Will was a non-believer. My grandmother was devout. My mother relayed in passing to me as an adult that Hazel and Will fought every Sunday of my mother’s life about Will’s soul and his need to attend church. Mom said that it always ended with the roar of an outboard motor from the garage where Will was repairing said outboard motor stuck in a 55 gallon tank. I always assumed that fixing outboards was just cash market income. Thinking about it now, the roar probably drowned out my grandmother. One of the statements about me, personally, that I am still most proud of was, when I was 18. I was arguing in my grandmother's front room with a friend I had brought up to Nashua to experience the magic of that house about religion of all stupidness. Dumb move, Tom. Rude to boot. Anyway, Hazel declared that I was a heathen just like my grandfather. I still am. What I did not comprehend at the time and didn’t for the next 20 years until my mother informed me, was that my grandmother believed in a literal Hell and her beloved husband was in it because he refused to believe. I am sure that she prayed every night about this issue.

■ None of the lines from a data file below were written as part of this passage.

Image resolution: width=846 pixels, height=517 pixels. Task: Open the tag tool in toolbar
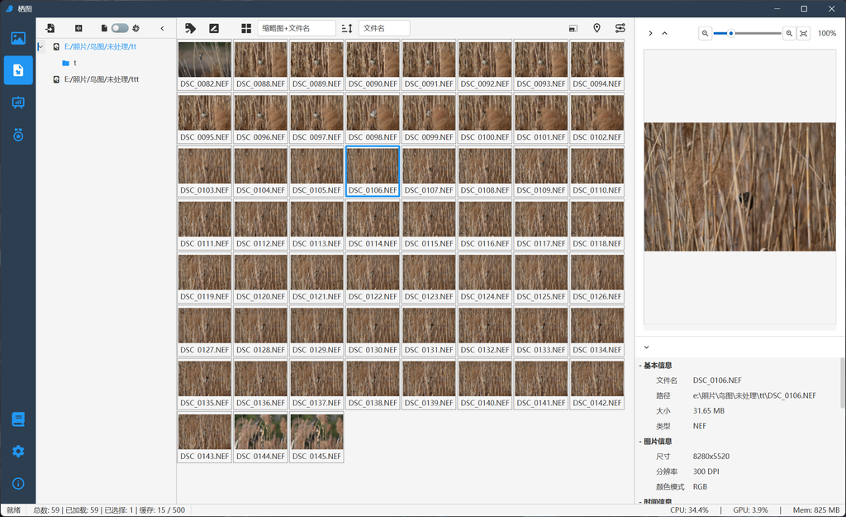click(x=190, y=28)
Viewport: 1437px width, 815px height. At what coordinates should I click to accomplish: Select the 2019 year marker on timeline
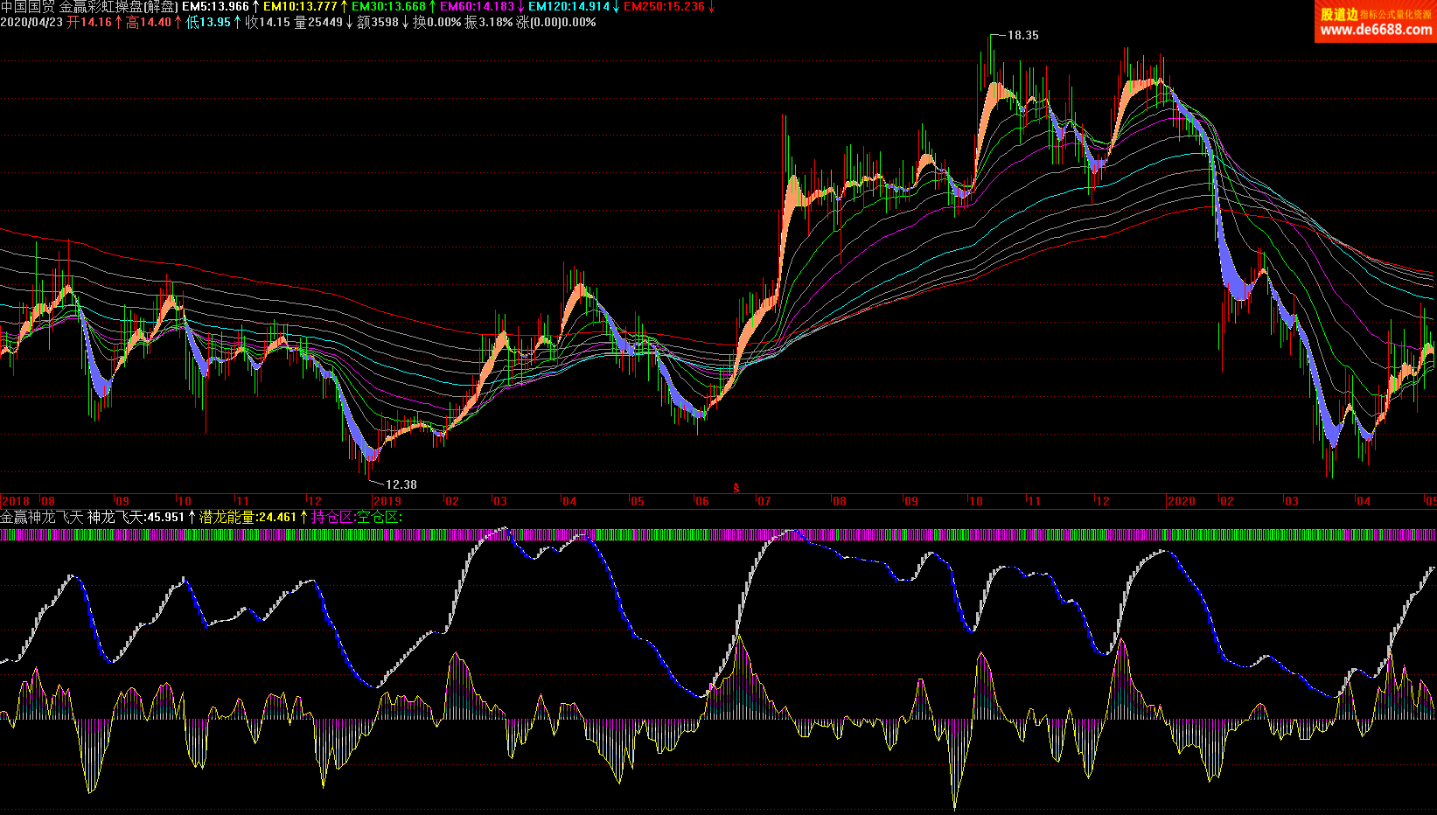(387, 502)
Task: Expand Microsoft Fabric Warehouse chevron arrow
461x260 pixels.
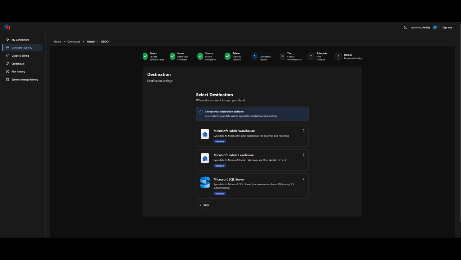Action: coord(304,130)
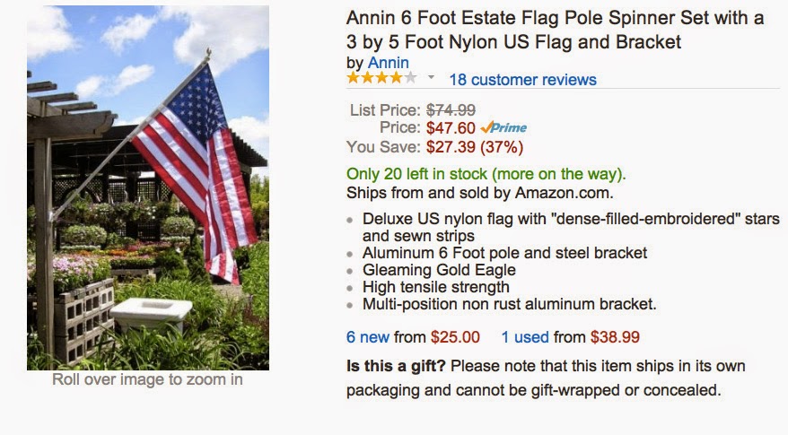This screenshot has height=435, width=788.
Task: Click the Ships from and sold by Amazon.com text
Action: point(468,192)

To make matters worse, his will specifically stated that the Masonic Temple would manage the totality of his funeral, not my grandmother. I just now checked Ancestry to verify this and it is true. I am still a heathen and will return from the dead to make amends with whomever prays over my carcass but still… The thought of my grandmother, the grandest person in my life, powerless at that moment in the most pain filled day of her life almost makes me revert from my support of his decision. But, I cannot.
The right photo is of Will (on the right), his dog, Coe, and a friend whose name I used to remember but have now forgotten. This framed photo hung from the front wall in the upstairs bedroom where I always slept while I stayed there. It currently hangs from my wall along with several of Hazel’s paintings.

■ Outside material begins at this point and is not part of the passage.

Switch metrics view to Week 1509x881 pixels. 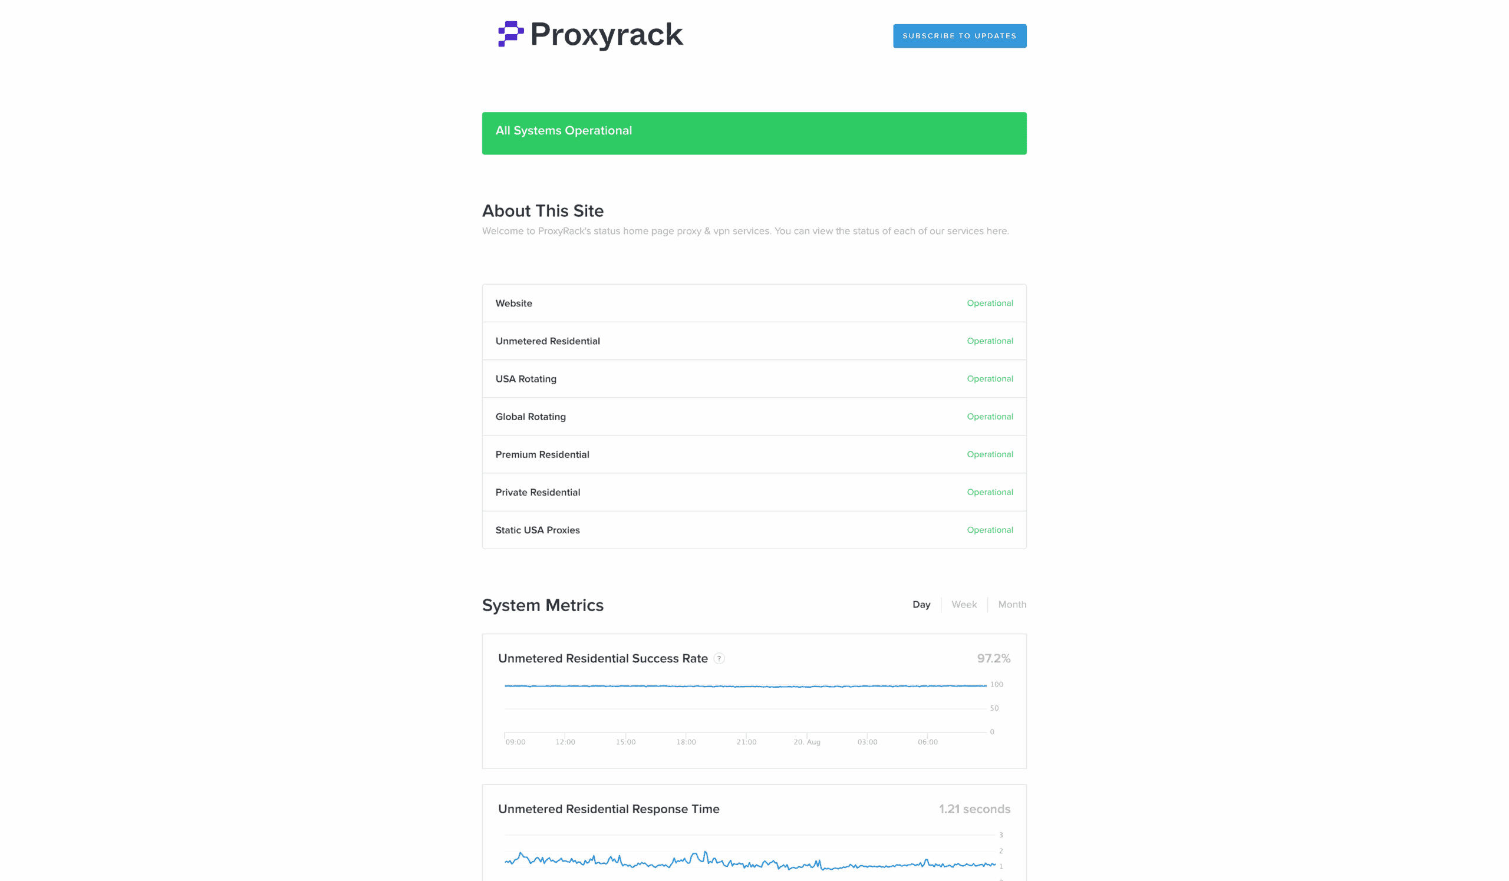click(x=963, y=604)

I remember as a boy lying in bed on a hot summer night listening to the Detroit Diesel engines winding up through the gears as they pulled out of town on Highway 218 just outside my wide open window. I was neither hot nor cold under my single sheet. I vividly recall the amber clearance lights on the truck tractor and the red trailer lights as they passed. This created my passion, which still remains today, for big trucks and the American trucking industry.
The second story window was mine. I don’t remember any electricity in my room. The south porch was behind the door to the right. There was a cot in there where I slept when it was too cold upstairs. Sleeping on this porch is where I learned about milk house heaters. I still have one here in my bunkhouse on North Twin. There was no heat on the second floor just a vent in the floor. I took this picture from the middle of old highway 218 the last time I was there. (for Hazel’s funeral in 1981) The state built a bypass at some time probably mid ‘60’s. The name of our road was changed to Charles City Road.
The house is now gone as is Charlie Demro’s house barely visible on left in this image.